▶ Task item A
Retype the passage on HIV stigma below, between "Ed remarked that" and "change and awareness.", inclusive.
▶ Task item B
Answer these questions using the passage on HIV stigma below.
(i) On what date and in what city was the Black Health Matters Summit held?
(ii) What position does Ed Duda hold at Gilead Sciences?
(iii) Which medicine does the passage name as an effective drug?
▶ Task item C
Proceed with the passage on HIV stigma below, writing onward from its final sentence.

Passage for review section start

Ed Duda, the executive liaison for Gilead Sciences, had the pleasure of sharing his outlook on tackling health issues that plague different communities at the Black Health Matters Summit on September 1st in Charleston, SC. He spoke specifically about conquering myths about HIV, stigma and a path to eliminating new infections. Ed shared, “there is a lot of stigma and trauma associated with HIV particularly within the different communities that are at risk for contracting and spreading HIV. So, it takes more than telling someone to use protection to help.”
Ed remarked that it is essential to not only educate them on the different ways to prevent and stop the spread of this disease but also to show them support and love. He shared that these 9 words, “love, life, hope, pride, joy, grace, peace, purpose and legacy” which hold great weight and meaning in the communities disproportionately affected by HIV. While medicines like PrEP are effective drugs, it takes acknowledging the struggles of others and being an outlet for support to really stimulate change and awareness.

Passage for review section end
Provided information section start

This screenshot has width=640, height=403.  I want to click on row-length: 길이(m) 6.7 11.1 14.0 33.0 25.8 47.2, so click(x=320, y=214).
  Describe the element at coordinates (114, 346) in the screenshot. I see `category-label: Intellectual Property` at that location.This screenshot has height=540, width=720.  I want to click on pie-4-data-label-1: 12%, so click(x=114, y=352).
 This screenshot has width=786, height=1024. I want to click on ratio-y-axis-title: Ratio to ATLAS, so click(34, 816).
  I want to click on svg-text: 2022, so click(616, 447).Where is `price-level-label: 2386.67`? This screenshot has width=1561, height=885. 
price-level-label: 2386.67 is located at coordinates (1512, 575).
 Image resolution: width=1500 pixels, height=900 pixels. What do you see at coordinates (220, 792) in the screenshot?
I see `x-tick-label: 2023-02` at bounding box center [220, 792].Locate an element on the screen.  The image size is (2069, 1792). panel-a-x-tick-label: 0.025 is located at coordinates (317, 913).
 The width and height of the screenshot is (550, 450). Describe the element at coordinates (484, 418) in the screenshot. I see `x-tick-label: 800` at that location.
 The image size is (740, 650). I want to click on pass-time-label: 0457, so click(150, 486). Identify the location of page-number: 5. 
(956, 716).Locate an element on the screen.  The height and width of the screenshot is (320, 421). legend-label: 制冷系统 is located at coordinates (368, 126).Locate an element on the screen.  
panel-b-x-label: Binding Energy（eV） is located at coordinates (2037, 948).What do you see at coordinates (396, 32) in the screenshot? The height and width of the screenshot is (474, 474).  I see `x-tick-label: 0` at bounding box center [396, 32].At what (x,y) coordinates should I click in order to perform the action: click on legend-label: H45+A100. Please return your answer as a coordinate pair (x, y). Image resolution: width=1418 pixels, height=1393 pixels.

Provided information section end

▶ Reply A
Ed remarked that it is essential to not only educate them on the different ways to prevent and stop the spread of this disease but also to show them support and love. He shared that these 9 words, “love, life, hope, pride, joy, grace, peace, purpose and legacy” which hold great weight and meaning in the communities disproportionately affected by HIV. While medicines like PrEP are effective drugs, it takes acknowledging the struggles of others and being an outlet for support to really stimulate change and awareness.

▶ Reply B
(i) September 1st, in Charleston, SC.
(ii) Executive liaison.
(iii) PrEP.

▶ Reply C
The focus of the talk was about the equal importance of treatment and prevention. “As important as it is to treat and manage HIV once its contracted, it also important to take precautions in order to prevent people from ever contracting it.” The drug Truvada helps with the many different levels of HIV. Drugs like Truvada are a contributing factor in the significant decline of deaths from HIV since 1995 and thereby are, “Changing the face of HIV”. He ended his presentation by having an interactive lesson showing the audience how many people have someone affected by STDs and how prevalent in our community. The results showed that most of the room knew someone at risk of having an STD which just goes to show that dealing with this disease is not just on the person affected but the people in the network as well.